Publicado originalmente en ComicBookResources dot com

The single most frequently asked question I get is “what advice can you give me about writing for comics?” The details vary, sometimes, there’s a specific follow-up question. But it’s the same opener.

But what I’ll do here, just to be a Nice Guy and help out, is give you the Bluffer’s Guide To Hacking Out Stories With Few Words And Big Pictures. Which is the technical term for comics that Scott McCloud left out of UNDERSTANDING COMICS. No, really.

PREPARATION

Lock your comics away for a while. You’re going to the library. You can’t learn to write by reading comics. You’re going to read some real books for a while. That’s how every writer I know learned how to write; by studying great writers and applying the lessons learned to their own interests and aims. You didn’t get Alan Moore without Thomas Pynchon, you didn’t get Eddie Campbell without Henry Miller, no Grant Morrison without William Burroughs. Look at the way the serious writers structure their stories. Look at the way they present dialogue. Look at the effects they conjure, and break down how they do it. Drag out Dickens. Yeah, yeah, I know. Shut up. He has special application to comics, because comics are still a serial form, and Dickens is the most effective serial writer in English that ever lived. The point is; understand how the big boys and girls put words together in the real world. Find what you like. Find out what works for you. And bring it back.

Now you can drag your comics out again. Because you are going to destroy the chances of ever deriving simple enjoyment from them again. You are going to sit down with the ones that you think are really good and you’re going to tear them apart to find out what’s inside them. Frank Miller didn’t get to be Frank Miller until he’d ripped open Will Eisner and Johnny Craig and Bernie Krigstein and every other damn thing he could lay his hands on—and find out how they worked. You are going to read and pick at and annotate and stare at these things until you never want to see then again. (It wears off in about ten years.)

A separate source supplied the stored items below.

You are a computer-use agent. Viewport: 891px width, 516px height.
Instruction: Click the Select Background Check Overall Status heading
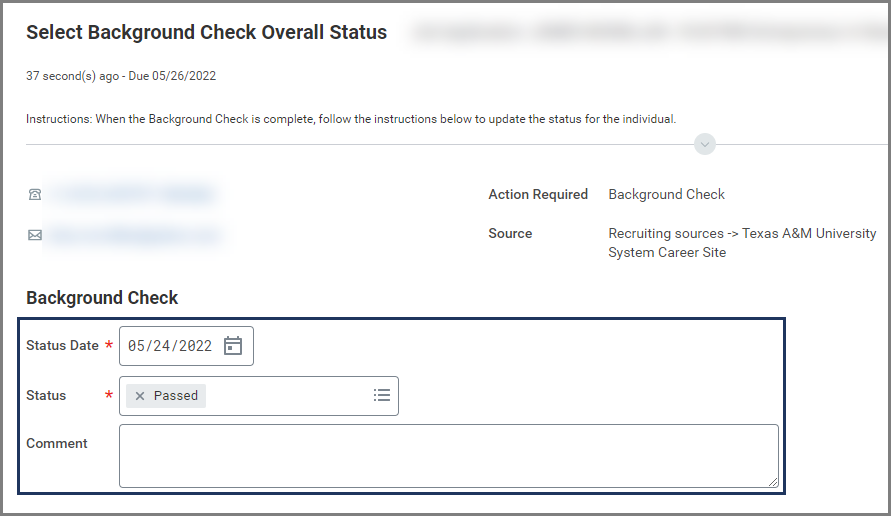point(206,33)
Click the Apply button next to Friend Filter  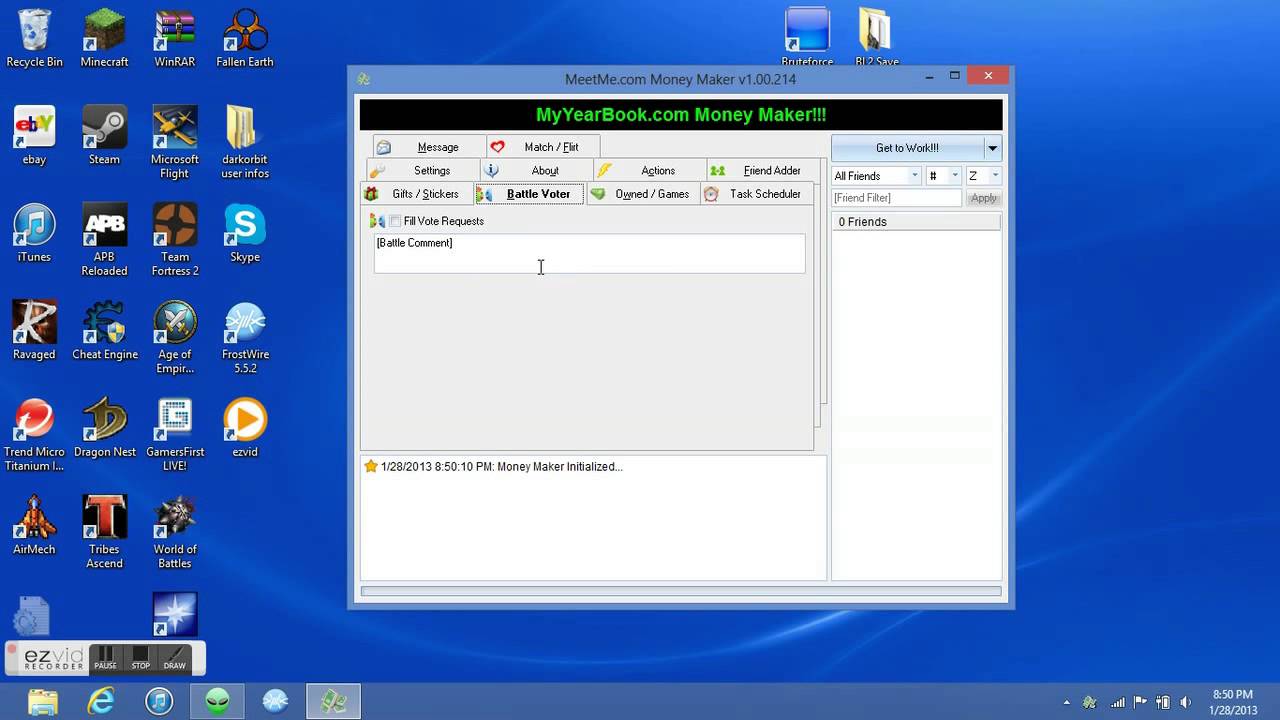point(983,197)
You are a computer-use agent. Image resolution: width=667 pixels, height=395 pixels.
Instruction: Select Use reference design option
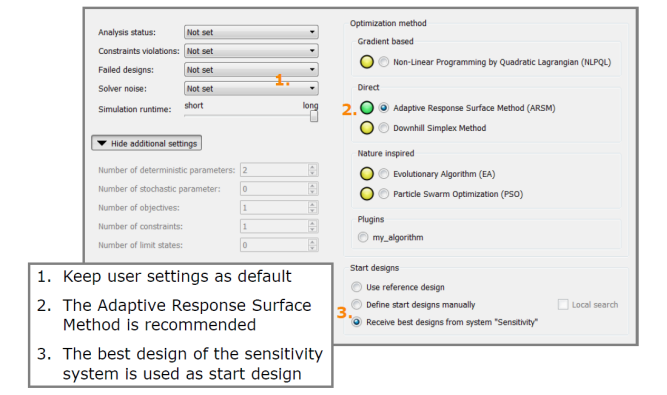click(356, 287)
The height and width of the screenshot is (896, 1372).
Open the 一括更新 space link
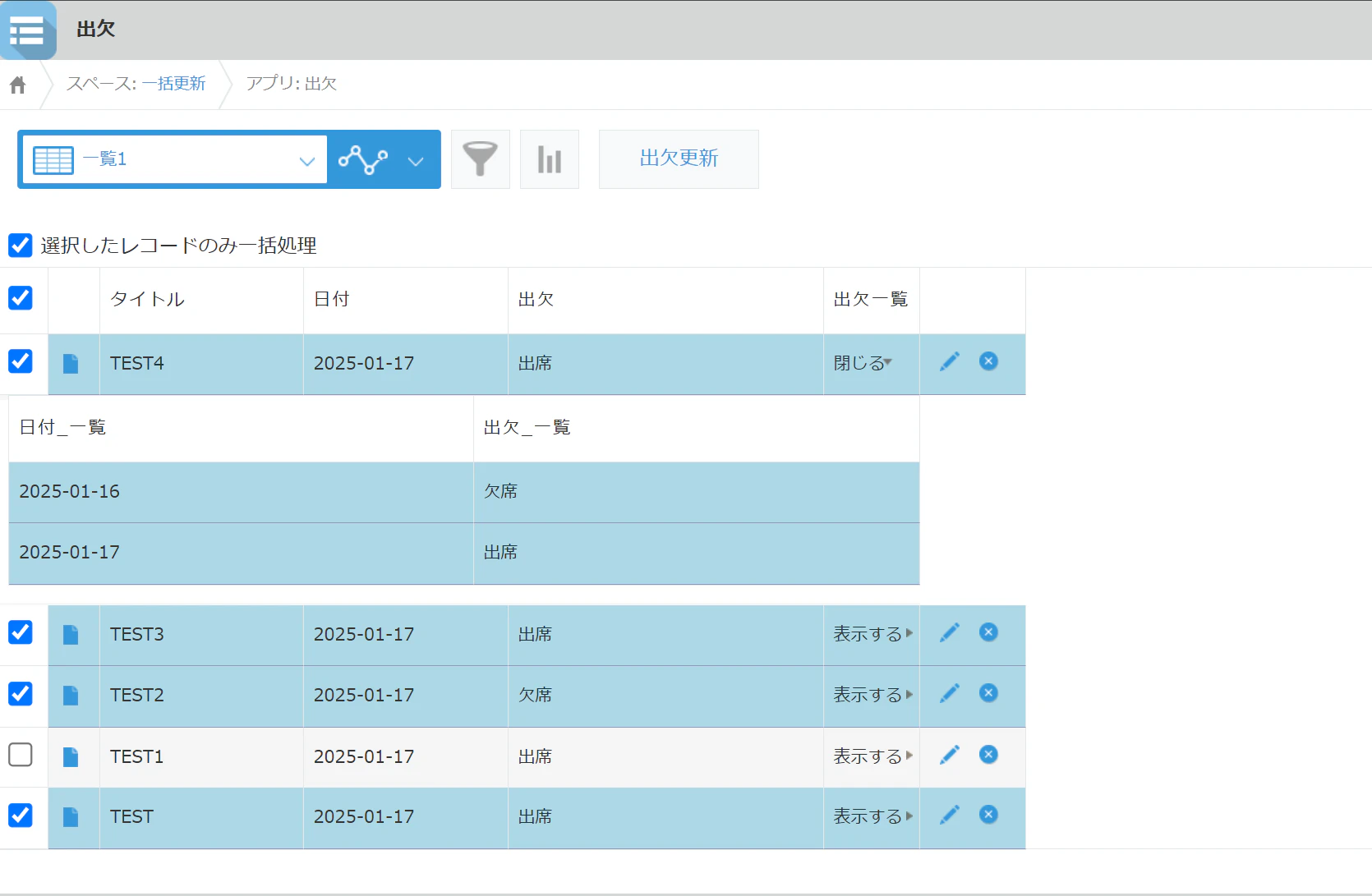click(x=173, y=84)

You currently have four extra tools available to you. And you can count yourself bloody lucky you have them, because they weren’t around when I were a lad, living in a ditch by the side of t’road. They’re books.

COMICS AND SEQUENTIAL ART and GRAPHIC STORYTELLING by Will Eisner. Will Eisner is pretty much the Western form’s greatest living innovator, and I would say that he’s forgotten more about comics than most of the rest of us actually know—but he hasn’t, because he put it in these books. These books will provide you with many theories to consider, and advice for you to take or leave as you construct your own approach, and they will also help you start to learn how to write visually. UNDERSTANDING COMICS by Scott McCloud is a good long look at the entire medium, global scale, crawling around inside it to show you the good stuff. Eisner and McCloud are both writer/artists, so their experience of the medium may not be yours, but they’re all fascinating and educational books. WRITERS ON COMICS SCRIPTWRITING is a compendium of original interviews with comics writers, each of which is appendixed by a sample of their writing, shot from the original script pages. It was published by Titan Books in 1999. The interviewees included Garth Ennis, Frank Miller, Grant Morrison, Neil Gaiman and me.

Understand, these are not bibles. These are considered and informed overviews of the medium by people who have been doing it longer than you.